The windows depict 2004 Olympic all-around champion Carly Patterson with Olympic medals dangling from her neck, an olive wreath resting on her head, and the Parthenon in the background. Patterson was the first American to take the sport's greatest prize since Mary Lou Retton in 1984.

The windows also depict Nastia Liukin, in her pink leotard, beaming after winning the 2008 Olympic all-around title in Beijing.

Patterson and Liukin were both products of this 30,000 square-foot facility, known simply as WOGA, which Valeri Liukin, a former Soviet gymnast and Nastia's father, opened in 1994.

Rebecca Bross, 18, walks past the windows and through the doors twice a day. She's the hope to keep the U.S.' and WOGA's streaks alive.

"Every kid in the sport, their dream is to be in the Olympics," said Bross, the reigning American champion and two-time world all-around medalist. "Over a period of time, I've seen what [Carly and Nastia] did and what they went through, and I'm kind of going through the same thing in training."

Bross is a curly brown-haired dynamo. She wowed her parents by climbing in and out of a Little Tikes car at age one and doing perfect cartwheels at five. At 10, Bross and her mom, Donna, moved from Michigan to Plano because of WOGA. About that time, U.S. national team coordinator Martha Karolyi got her first look at Bross.

"Fearless and very, very ambitious," Karolyi said. "I said, 'Valeri, this little girl is going to become something.'"

Mother and daughter got an apartment, but the gym became Bross' home. She trained under Valeri and with Nastia and watched her trailblazers win Olympic gold medals on TV.

"It was pretty awe-inspiring," her mother said. "You can think, wow, maybe one day, if we're lucky, she can be there, too."

The day after the Liukins returned from Beijing in August 2008, Valeri went back to the gym and back to Bross, one of a handful of elite gymnasts he coaches among the 3,000 spread across WOGA's three Dallas-area pods.

Bross trains seven hours a day, fitting home schooling between her workouts. She was seven months too young for the 2008 Olympics, but made her world championship debut in 2009 at the same venue as the 2012 Olympics. Bross was the leader for the all-around title after three of four events, but landed on all fours on her final tumbling pass on floor exercise, her final event. She settled for silver.
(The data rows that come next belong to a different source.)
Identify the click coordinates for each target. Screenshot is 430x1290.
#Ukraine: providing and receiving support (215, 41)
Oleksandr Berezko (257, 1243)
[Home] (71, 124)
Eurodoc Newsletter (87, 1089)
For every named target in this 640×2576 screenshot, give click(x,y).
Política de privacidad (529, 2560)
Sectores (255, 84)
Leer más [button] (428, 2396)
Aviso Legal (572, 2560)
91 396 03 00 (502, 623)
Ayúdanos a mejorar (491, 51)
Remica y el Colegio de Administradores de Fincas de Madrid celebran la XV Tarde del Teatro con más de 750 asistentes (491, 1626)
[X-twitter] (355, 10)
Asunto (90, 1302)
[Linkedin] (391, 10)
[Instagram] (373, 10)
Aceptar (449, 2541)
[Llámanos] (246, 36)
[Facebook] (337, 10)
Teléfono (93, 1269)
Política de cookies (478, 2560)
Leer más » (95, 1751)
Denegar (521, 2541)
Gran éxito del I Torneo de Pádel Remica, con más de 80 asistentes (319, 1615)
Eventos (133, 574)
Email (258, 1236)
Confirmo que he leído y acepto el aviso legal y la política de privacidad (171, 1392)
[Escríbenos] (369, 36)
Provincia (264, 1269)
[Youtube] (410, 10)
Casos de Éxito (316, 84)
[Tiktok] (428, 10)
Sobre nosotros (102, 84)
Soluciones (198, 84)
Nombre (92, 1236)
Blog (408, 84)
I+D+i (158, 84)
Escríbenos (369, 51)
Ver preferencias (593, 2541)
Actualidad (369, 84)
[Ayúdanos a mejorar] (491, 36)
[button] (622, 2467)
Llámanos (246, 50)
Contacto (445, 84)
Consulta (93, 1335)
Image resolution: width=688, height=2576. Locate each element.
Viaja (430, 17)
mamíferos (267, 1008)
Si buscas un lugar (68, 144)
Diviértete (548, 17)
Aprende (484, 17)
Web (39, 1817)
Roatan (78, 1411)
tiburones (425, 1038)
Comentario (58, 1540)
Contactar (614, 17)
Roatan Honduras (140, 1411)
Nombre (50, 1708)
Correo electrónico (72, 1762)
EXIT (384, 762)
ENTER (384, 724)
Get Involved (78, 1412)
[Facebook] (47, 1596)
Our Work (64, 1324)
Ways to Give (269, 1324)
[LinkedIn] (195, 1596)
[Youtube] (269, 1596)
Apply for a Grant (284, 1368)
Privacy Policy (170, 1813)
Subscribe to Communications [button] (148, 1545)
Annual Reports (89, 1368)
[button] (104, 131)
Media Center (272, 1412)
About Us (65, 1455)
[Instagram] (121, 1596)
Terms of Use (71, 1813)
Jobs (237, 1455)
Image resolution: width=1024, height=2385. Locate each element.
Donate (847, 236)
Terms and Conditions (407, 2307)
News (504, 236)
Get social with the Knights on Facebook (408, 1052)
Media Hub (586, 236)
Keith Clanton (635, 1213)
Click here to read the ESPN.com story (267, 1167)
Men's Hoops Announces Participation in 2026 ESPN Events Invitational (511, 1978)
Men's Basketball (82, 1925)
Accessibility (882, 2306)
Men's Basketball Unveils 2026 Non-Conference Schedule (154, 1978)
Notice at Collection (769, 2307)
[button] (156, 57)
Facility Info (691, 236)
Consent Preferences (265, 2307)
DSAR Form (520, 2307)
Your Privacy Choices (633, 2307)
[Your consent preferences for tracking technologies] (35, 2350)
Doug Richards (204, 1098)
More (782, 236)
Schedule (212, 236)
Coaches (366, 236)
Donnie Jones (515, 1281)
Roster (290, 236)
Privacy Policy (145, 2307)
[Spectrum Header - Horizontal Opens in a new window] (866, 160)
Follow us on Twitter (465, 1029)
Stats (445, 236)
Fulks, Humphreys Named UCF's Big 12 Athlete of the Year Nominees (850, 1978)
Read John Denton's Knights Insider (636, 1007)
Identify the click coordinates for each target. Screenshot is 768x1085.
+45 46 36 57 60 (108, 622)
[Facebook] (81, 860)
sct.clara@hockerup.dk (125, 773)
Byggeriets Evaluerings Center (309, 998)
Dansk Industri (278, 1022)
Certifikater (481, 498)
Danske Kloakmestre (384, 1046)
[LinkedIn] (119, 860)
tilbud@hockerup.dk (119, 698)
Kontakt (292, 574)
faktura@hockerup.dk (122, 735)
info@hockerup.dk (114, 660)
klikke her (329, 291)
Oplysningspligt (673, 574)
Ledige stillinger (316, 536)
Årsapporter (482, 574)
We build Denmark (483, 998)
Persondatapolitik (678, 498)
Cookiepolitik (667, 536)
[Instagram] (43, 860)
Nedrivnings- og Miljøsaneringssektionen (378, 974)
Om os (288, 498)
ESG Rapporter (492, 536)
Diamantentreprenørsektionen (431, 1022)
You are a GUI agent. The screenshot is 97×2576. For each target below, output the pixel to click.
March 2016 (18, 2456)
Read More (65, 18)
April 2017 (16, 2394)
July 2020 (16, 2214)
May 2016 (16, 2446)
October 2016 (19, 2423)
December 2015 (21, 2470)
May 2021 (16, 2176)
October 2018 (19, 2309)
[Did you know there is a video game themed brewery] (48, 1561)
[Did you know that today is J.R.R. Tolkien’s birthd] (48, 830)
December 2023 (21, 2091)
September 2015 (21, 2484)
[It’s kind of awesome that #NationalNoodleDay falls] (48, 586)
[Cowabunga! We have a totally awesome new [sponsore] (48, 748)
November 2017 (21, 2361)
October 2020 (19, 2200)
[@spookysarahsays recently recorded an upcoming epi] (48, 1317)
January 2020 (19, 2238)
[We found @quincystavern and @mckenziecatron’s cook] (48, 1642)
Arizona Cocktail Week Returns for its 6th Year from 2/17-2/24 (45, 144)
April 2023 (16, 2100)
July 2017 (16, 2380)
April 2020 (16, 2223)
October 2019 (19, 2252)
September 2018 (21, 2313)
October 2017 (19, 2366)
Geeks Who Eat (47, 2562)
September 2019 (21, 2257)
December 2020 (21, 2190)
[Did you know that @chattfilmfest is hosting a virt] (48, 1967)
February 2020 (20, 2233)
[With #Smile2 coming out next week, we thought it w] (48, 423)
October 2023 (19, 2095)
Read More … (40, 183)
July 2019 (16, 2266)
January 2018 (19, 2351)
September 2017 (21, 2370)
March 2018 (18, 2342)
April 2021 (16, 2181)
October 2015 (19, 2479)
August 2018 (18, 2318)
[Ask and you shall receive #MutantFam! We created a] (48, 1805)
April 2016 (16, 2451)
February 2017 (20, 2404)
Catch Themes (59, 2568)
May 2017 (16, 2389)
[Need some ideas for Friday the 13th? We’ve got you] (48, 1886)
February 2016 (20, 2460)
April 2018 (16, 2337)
In 2010, Bross won the U.S. all-around title and bronze at the world championships, competing with a stress fracture in her right shin that required surgery at the end of last year. She is just now fully recovered. Though Bross has proved the best in the U.S., the 2010 world championships saw the emergence of 16-year-old Russian Aliya Mustafina, who won five medals including all-around gold. But Mustafina tore her left ACL on a vault landing last April and may not compete against Bross before the London Olympics. By then, other gymnasts may emerge.

"This is what sets up the Olympics so brilliantly; we love this type of showdown," NBC gymnastics analyst Elfi Schlegel said. "Something tells me there's going to be a Russian, an American and probably a Chinese athlete in the picture. ... Rebecca is a great athlete, but there are going to be other American athletes that are going to rise to the occasion as well."

Making the U.S. team is not a given, especially with a new rule that shaves the Olympic roster from six to five. Olympic and world champions Shawn Johnson, Alicia Sacramone and Chellsie Memmel are on comebacks. Even Liukin is still training, just in case she feels the itch. There's also the next generation of teens like Jordyn Wieber, 16, who handed Mustafina defeat in March and appears the biggest threat to Bross at the U.S. championships in three weeks and the world championships in October.

Turnover in women's gymnastics is constant. The last seven Olympic all-around champions didn't return for the next Games. London is likely Bross' only chance to join Mary Lou, Carly and Nastia among the icons of the sport.

"The goal is to become Olympic champion," Valeri Liukin said. "We don't talk about the medals normally, but I'm sure that's what her goal is. That is my goal. Working that hard is not that interesting if you don't dream big."